Real Estate Class Actions
Hahn Loeser’s litigators have a long and proven track record of success in defending members of the real estate industry in class actions around the country. What separates us from other law firms is our singular ability to apply innovative and resourceful strategic thinking to tackling the complexities involved in class-action litigation. That experience provides real value, and eclipses what many defense-oriented law firms offer: reactionary thinking and a rote disputing of class certification elements. While our attorneys recognize the importance of the class-certification elements, they carefully craft a narrative with a forward-thinking strategic plan that considers the entire case.

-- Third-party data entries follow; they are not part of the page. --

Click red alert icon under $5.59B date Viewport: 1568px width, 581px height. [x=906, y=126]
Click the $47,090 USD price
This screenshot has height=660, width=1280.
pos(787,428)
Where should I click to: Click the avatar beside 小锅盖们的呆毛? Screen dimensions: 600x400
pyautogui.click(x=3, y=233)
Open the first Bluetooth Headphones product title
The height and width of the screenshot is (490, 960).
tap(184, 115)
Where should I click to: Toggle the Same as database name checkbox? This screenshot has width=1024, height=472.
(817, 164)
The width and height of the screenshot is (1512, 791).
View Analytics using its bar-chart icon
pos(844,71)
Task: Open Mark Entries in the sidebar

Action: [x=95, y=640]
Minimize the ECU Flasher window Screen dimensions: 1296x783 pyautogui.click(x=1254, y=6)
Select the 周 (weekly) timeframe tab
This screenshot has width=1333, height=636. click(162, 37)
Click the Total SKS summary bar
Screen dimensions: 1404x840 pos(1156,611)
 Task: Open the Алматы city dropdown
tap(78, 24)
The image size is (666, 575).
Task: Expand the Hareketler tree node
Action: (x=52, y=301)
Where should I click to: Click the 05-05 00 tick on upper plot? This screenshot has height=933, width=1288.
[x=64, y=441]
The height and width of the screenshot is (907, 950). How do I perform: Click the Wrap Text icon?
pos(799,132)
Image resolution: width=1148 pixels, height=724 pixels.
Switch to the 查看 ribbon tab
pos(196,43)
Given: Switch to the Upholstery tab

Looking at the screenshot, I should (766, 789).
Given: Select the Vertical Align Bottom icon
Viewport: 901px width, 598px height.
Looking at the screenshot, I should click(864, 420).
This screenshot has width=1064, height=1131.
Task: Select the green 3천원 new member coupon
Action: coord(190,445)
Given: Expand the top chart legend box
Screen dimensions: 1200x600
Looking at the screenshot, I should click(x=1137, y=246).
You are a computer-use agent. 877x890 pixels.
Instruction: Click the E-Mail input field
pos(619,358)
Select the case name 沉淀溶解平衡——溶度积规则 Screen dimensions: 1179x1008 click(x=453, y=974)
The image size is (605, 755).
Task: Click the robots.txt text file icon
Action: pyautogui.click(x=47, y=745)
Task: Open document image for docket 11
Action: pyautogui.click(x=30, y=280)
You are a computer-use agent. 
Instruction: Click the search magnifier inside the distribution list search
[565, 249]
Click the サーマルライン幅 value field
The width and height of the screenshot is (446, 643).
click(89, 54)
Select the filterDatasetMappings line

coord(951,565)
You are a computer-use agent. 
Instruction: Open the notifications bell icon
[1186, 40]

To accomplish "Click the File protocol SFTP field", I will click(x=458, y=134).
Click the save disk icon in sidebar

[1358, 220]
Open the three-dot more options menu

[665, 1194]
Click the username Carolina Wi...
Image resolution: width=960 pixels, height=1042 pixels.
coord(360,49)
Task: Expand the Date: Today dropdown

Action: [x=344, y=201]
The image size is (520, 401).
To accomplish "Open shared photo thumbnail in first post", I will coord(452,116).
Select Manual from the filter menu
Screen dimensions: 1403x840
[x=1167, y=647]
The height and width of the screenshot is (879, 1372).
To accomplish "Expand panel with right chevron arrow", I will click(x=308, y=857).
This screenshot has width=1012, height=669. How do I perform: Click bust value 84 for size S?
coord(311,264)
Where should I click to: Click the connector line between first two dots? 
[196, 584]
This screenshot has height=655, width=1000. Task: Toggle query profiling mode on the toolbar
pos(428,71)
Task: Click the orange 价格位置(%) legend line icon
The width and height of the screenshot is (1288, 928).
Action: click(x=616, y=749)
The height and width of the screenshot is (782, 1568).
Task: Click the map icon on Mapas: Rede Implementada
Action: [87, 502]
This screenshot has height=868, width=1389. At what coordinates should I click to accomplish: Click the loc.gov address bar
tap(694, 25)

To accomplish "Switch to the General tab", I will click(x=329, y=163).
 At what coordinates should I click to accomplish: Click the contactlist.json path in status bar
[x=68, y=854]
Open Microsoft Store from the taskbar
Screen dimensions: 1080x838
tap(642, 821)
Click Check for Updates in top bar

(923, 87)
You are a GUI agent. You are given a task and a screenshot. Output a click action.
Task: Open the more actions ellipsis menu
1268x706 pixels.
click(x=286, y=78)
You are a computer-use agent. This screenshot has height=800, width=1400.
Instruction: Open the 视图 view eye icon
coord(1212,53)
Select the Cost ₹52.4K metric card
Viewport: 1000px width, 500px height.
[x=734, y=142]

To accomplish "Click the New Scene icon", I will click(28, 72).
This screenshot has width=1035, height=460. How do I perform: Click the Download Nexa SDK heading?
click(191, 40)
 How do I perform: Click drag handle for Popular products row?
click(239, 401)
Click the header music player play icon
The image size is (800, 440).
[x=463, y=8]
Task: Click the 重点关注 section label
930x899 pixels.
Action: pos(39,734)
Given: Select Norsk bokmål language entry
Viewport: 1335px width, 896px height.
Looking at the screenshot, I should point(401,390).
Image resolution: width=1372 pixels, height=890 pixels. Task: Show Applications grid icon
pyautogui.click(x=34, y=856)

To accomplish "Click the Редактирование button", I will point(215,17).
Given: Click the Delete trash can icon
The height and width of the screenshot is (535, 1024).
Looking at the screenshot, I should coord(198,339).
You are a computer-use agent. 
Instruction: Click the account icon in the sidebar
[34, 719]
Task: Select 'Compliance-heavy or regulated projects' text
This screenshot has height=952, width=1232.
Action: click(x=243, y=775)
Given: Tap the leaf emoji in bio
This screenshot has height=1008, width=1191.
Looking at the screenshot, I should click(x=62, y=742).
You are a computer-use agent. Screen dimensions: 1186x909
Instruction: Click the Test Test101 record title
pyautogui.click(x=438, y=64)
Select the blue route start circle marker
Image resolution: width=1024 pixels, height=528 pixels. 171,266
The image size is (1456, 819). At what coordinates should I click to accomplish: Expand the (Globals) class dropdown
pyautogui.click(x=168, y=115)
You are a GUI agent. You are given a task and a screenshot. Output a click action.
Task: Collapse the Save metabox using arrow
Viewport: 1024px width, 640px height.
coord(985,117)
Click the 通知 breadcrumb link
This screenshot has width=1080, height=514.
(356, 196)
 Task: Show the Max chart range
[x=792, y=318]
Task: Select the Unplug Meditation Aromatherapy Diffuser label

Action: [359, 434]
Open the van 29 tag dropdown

Hahn Loeser’s class action litigators have extensive experience in assessing cases, removing putative class actions, managing class certification and merits discovery, briefing class certification and dispositive motions, enforcing arbitration agreements, managing certified classes, addressing and challenging class notice where necessary, moving to decertify existing classes, trying class actions, and appealing and defending class certification and merits decisions.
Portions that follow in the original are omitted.